Live At The Fillmore East

Neil Young & Crazy Horse

Reprise, 2006

http://www.neilyoung.com

REVIEW BY: Benjamin Ray

ORIGINALLY PUBLISHED: 01/06/2007

Neil Young fans are rejoicing that the idiosyncratic artist is finally releasing his archives, something he has been talking about for a long while. But it seems as if Young is taking a different route to do so.

This concert is the second volume of the "performance series" that focuses on Young and backing band Crazy Horse's night at the Fillmore. Actually, this is only half a concert, as Neil started it with an acoustic set, so this disc picks up after the intermission.
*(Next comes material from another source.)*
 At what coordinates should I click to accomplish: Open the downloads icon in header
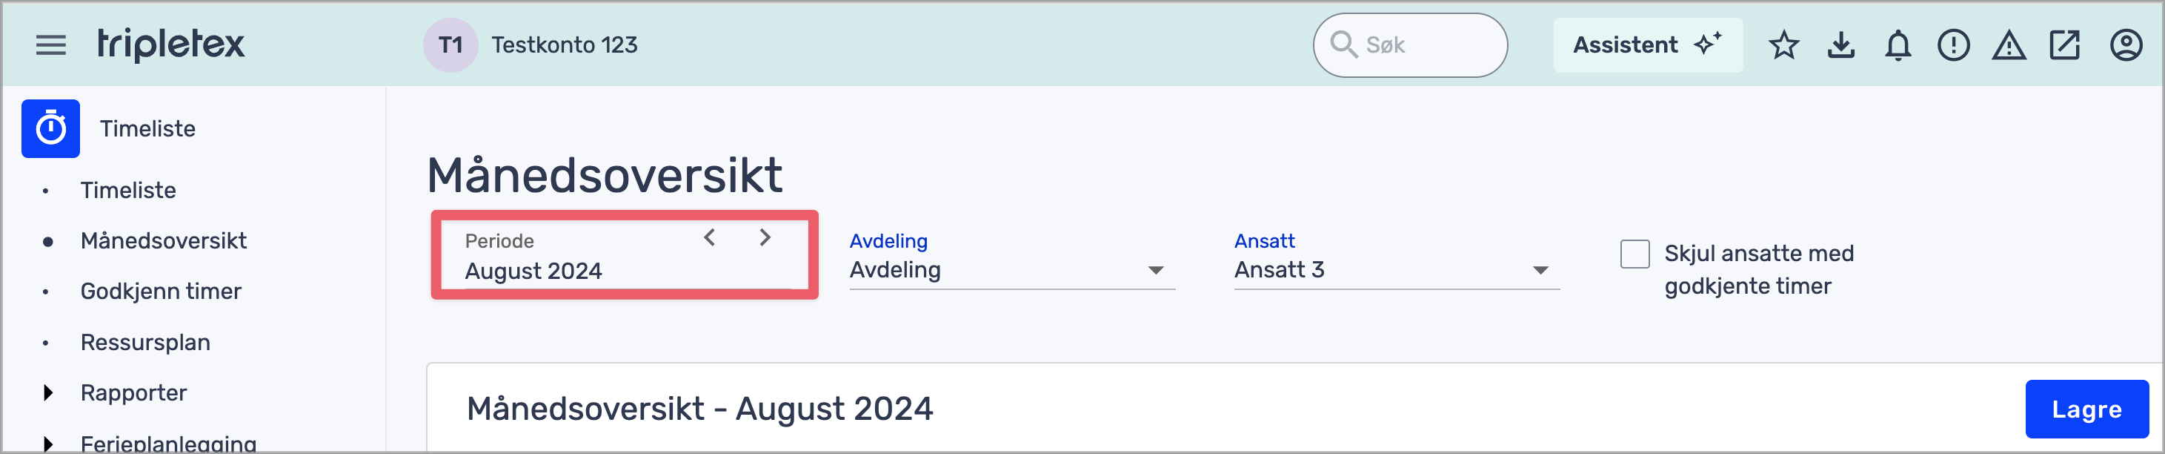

Of the songs that made up that part of the show, only "Cinnamon Girl" is absent because there was no good tape for it.

The other songs show the band touring behind my_heart_sings_the_harmony_web_ad_alt_250 Everybody Knows This Is Nowhere, and the show is a pretty good way to kick off this archive series. Had Neil released the whole show, we may have had a classic on our hands, but even these six songs are a great way to showcase the chemistry between Young and his band; and it's a more compelling listen than any of Neil's studio albums prior to 1975.

Crazy Horse was both loose and conservative in its playing, much like Creedence Clearwater Revival's rhythm section; the band can swing and they can ride a groove for 12 minutes, which is the case with "Down By The River." The live version outstrips the studio counterpart with some great solos from Young and Danny Witten, showing displays of guitar work that are not flashy or dull. Evidently, Crazy Horse thrived in the live setting.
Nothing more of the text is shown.